*To do:* Filter the entries for the string "computer". Copy each line that has it.

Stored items
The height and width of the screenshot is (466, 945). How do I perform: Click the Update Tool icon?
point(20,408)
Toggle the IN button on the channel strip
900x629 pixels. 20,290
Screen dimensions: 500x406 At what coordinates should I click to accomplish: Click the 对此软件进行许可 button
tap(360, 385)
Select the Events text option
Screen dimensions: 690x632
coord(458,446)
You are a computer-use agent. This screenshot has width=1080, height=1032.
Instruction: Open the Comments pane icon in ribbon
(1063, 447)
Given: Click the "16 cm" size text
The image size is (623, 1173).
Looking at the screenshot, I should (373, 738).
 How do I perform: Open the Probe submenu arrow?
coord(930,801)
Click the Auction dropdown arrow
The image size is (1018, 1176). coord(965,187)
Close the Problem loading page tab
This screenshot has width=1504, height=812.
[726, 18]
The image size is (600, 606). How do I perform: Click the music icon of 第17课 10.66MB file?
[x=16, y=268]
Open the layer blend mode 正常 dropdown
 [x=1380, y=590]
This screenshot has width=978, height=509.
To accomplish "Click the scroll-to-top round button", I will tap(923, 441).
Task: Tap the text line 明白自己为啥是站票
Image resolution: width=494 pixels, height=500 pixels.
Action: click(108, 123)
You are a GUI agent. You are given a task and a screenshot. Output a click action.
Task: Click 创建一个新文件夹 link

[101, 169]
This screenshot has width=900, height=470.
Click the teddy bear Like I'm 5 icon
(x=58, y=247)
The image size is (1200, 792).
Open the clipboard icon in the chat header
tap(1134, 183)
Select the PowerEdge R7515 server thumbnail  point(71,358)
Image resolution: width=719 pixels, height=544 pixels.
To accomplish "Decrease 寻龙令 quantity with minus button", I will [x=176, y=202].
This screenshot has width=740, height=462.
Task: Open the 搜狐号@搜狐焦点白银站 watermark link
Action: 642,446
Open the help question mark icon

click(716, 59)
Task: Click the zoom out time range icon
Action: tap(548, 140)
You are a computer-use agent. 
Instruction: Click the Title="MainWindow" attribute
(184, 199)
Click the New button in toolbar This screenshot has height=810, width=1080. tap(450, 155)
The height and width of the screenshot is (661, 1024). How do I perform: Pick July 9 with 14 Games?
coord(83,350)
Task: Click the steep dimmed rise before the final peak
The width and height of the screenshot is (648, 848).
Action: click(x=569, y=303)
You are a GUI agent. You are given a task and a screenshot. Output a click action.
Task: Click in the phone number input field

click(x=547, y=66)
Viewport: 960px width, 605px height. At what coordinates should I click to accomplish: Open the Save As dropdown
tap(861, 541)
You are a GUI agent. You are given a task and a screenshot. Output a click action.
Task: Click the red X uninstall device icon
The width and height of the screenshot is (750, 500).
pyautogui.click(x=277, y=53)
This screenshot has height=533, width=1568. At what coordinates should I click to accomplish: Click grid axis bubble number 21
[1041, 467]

*Answer:*
You are a computer-use agent. This screenshot has width=1080, height=1032.
You are a computer-use agent. 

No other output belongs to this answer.